▶ **Input data**
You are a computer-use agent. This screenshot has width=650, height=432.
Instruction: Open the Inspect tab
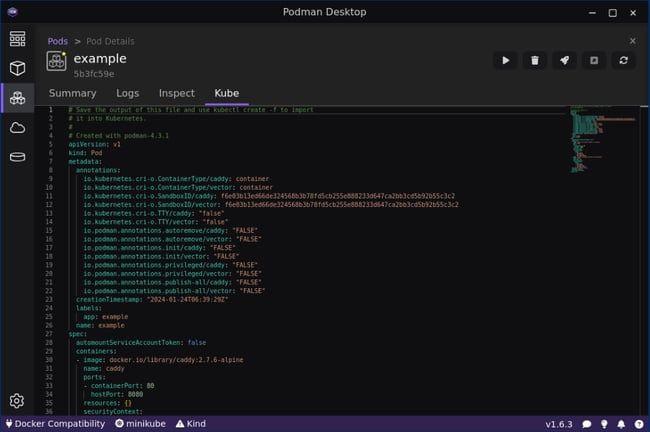pos(177,93)
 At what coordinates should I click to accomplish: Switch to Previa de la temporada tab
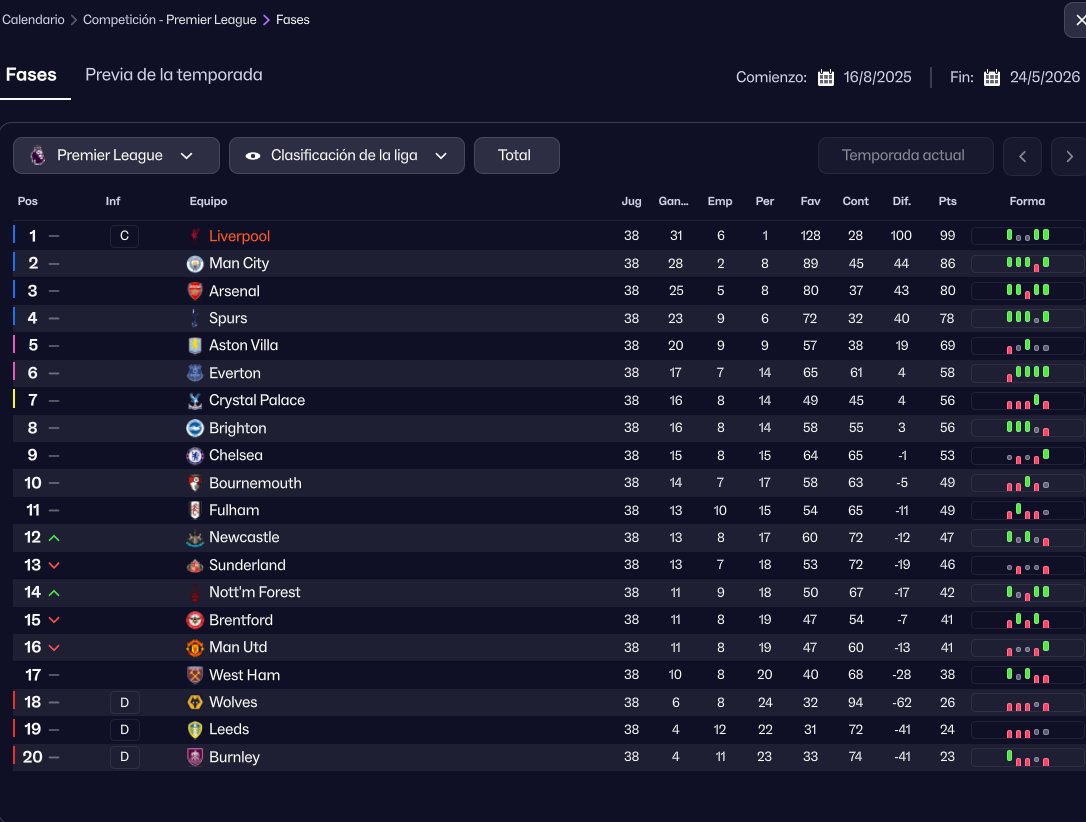click(x=174, y=75)
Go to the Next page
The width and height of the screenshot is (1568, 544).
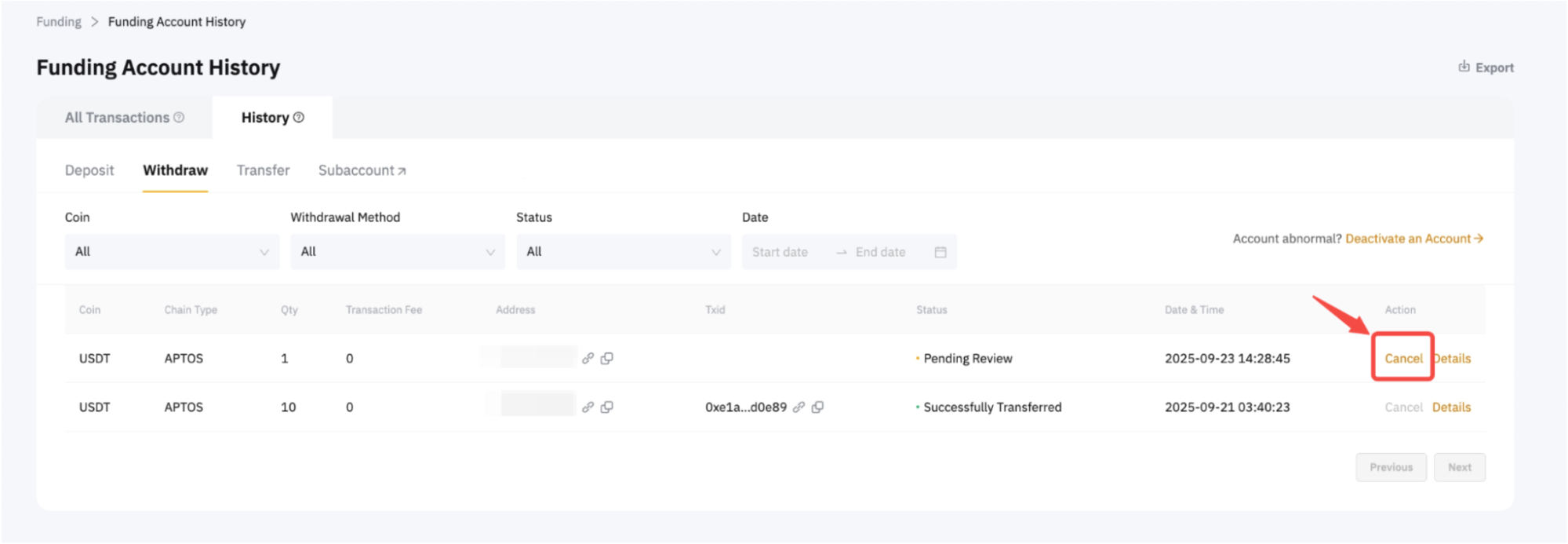(1459, 467)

▶ **Exercise instructions**
Please return the lines above exactly, with the pictures omitted.

▶ **Solution**
You are a computer-use agent. This screenshot has width=650, height=432.
Instruction: Open the Inspect tab
pos(177,93)
 At what coordinates should I click to accomplish: Switch to Previa de la temporada tab
click(x=174, y=75)
Go to the Next page
The width and height of the screenshot is (1568, 544).
(1459, 467)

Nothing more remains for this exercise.